The U.S. Court of Appeals for the Eighth Circuit recently rejected an attempt to rescind a mortgage loan and recover damages under the federal Truth in Lending Act (TILA), affirming the district court’s grant of summary judgment in favor of the mortgagee because the borrowers only tried to cancel their mortgage loan before foreclosure proceedings were initiated, and not thereafter.
Therefore, the Court held, the borrowers did not qualify for TILA’s expanded right to rescind in foreclosure arising under 15 U.S.C. § 1635(i)(2).
A copy of the opinion is available at: Link to Opinion.
On September 28, 2009, the borrowers refinanced a $247,000 loan secured by a mortgage on their residence. The same day, the lender disclosed the finance charge, as required by TILA.
On January 21, 2010, the borrowers mailed a notice of rescission to the lender and its successor in interest, who refused to agree to the rescission.
The borrowers defaulted on their payments, which resulted in the publication of multiple notices of mortgage foreclosure sales, starting in March 2010. The lender’s nominee eventually purchased the property at a foreclosure sale in May 2010.
The borrowers sued in November 2010, alleging “that the amount disclosed to them as the finance charge on the loan understated the amount they were actually charged by $944.31,” and seeking an order rescinding the mortgage and damages for failure to comply with TILA.

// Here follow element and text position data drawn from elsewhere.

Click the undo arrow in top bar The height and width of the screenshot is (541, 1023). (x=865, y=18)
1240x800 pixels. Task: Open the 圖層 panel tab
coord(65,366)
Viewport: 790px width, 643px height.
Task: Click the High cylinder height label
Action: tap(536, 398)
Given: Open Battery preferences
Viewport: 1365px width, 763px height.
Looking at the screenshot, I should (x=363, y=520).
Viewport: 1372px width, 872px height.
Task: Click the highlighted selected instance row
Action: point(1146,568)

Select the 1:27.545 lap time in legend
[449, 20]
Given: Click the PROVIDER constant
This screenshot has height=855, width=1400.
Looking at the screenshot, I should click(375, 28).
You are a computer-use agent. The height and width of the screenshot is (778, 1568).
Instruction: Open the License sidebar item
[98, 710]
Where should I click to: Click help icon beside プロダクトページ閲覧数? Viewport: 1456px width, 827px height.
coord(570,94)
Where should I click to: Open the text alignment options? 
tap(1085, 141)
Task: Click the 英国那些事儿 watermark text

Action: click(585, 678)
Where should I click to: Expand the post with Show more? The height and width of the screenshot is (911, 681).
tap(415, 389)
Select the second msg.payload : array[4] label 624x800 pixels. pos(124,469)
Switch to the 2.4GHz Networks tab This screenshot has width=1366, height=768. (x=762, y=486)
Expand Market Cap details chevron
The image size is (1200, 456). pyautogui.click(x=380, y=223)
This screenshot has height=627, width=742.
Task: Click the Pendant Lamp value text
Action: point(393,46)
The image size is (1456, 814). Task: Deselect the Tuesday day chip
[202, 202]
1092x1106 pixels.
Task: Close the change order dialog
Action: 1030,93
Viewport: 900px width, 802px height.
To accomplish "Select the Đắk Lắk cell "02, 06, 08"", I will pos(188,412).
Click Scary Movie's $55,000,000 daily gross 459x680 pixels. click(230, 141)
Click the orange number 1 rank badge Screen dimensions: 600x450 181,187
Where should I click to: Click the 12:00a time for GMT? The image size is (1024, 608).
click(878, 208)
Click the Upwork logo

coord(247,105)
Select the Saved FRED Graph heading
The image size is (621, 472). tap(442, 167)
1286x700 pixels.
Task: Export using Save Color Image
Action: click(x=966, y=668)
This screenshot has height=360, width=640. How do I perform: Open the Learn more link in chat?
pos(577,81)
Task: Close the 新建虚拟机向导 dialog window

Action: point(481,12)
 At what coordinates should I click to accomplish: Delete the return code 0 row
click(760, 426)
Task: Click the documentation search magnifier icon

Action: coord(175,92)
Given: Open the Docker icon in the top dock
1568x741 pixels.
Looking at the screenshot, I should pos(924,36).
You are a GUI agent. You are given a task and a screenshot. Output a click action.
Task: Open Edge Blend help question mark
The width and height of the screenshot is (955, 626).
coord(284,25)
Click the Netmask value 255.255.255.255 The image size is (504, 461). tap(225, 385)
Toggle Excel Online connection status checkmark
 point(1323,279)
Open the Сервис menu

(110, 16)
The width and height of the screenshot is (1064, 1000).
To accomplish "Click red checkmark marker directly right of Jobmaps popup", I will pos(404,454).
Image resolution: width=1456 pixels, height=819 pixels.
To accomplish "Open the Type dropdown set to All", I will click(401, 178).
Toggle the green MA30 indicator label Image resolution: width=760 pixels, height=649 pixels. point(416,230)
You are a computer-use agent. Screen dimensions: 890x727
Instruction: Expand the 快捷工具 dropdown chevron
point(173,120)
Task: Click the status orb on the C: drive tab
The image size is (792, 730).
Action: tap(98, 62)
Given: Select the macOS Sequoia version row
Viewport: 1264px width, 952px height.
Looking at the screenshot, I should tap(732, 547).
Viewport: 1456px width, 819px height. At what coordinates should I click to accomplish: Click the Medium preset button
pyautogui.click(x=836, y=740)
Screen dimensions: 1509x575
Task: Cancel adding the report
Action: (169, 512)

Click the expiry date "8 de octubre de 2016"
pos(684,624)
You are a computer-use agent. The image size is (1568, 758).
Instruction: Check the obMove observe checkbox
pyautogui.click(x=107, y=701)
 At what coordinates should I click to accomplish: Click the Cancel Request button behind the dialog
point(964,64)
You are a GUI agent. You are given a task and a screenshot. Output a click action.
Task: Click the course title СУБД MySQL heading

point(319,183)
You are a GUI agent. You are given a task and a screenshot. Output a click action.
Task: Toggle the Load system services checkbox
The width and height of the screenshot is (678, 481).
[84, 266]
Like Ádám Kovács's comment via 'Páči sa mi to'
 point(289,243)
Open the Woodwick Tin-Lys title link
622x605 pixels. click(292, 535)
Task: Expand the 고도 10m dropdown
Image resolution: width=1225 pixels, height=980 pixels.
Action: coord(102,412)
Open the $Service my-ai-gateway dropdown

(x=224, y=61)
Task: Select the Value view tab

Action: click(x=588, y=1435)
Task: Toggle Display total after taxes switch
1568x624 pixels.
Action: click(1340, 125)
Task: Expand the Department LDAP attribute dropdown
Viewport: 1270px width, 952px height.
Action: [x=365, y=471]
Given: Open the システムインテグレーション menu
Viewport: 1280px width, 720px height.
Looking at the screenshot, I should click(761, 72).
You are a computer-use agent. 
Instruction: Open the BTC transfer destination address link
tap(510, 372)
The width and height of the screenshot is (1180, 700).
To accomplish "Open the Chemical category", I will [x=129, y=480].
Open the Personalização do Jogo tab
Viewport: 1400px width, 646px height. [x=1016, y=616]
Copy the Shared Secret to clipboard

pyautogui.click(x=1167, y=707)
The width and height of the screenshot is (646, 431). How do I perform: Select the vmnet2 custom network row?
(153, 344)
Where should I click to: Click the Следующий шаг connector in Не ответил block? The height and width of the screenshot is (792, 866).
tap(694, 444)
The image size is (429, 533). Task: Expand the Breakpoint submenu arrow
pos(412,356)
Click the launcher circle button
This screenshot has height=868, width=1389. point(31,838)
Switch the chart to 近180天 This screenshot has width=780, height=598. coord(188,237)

The district court granted summary judgment in the defendants’ favor for two reasons: (a) the right to rescind expired before borrowers filed suit in November 2010; and (b) the lender accurately disclosed the finance charge when the transaction was consummated, and the borrowers’ right to rescind expired three days business thereafter.
On appeal, the Eighth Circuit began by pointing out that under TILA, the right to rescind a mortgage due to the failure to disclose the finance charge “expires three years after the date of consummation of the transaction.”
However, the Supreme Court of the United States recently clarified in Jesinowki v. Countrywide Home Loans, Inc., 135 S. Ct. 790 (2015) that “a borrower exercises his right of rescission by notifying the creditor of his intention to rescind, whether or not the borrower has filed an action in court.”
Accordingly, the Eighth Circuit concluded that the district court should not have dismissed the case because the borrowers failed to file suit within three years after the transaction was consummated.
However, turning to the second basis for dismissal, the alleged inaccuracy of the finance charge, the Eighth Circuit explained that TILA “tolerates some variation between the amount disclosed as the finance charge and the actual finance charge. According to 15 U.S.C. § 1605(f)(2)(A), a disclosure of the finance charge generally must be treated as accurate in a refinancing transaction like this one if ‘the amount disclosed as the finance charge does not vary from the actual finance charge by more than an amount equal to one-half of one percent of the total amount of credit extended.’ In this case, that amount is $1235.”
The Eighth Circuit further explained, however, that under section 1635(i)(2),“’for the purposes of exercising any rescission rights after the initiation of any judicial or nonjudicial foreclosure process’ … a disclosure of the finance charge must be treated as accurate ‘if the amount disclosed as the finance charge does not vary from the actual finance charge by more than $35 or is greater than the amount required to be disclosed.”
The Court rejected the borrowers’ argument that section 1635(i)(2) applied because “the lender’s disclosure understated the finance charge by $944.31,” reasoning that “[b]ecause the [borrowers] did not attempt to exercise any rescission rights ‘after the initiation’ of a foreclosure process, the tolerance range of § 1635(i)(2) did not apply, and the general rule of § 1605(f)(2) governed instead. The finance charge disclosed by the lender in 2007 did not vary from the actual finance charge by more than one-half of one percent of the total amount financed (i.e., $1235), so it must be treated as accurate. Accordingly, [the borrowers’] right to rescind expired three business days after delivery of the disclosures in September of 2007, see 15 U.S.C. § 1635(a), and their attempted exercise of a right to rescind in January 2010 was properly rejected by the lender.”
The Eighth Circuit also held that the borrowers failed to exercise their “expanded right to rescind arising from § 1635(i)(2) that might have been available after the initiation of foreclosure proceedings in March 2010.”
Accordingly, the district court’s judgment was affirmed.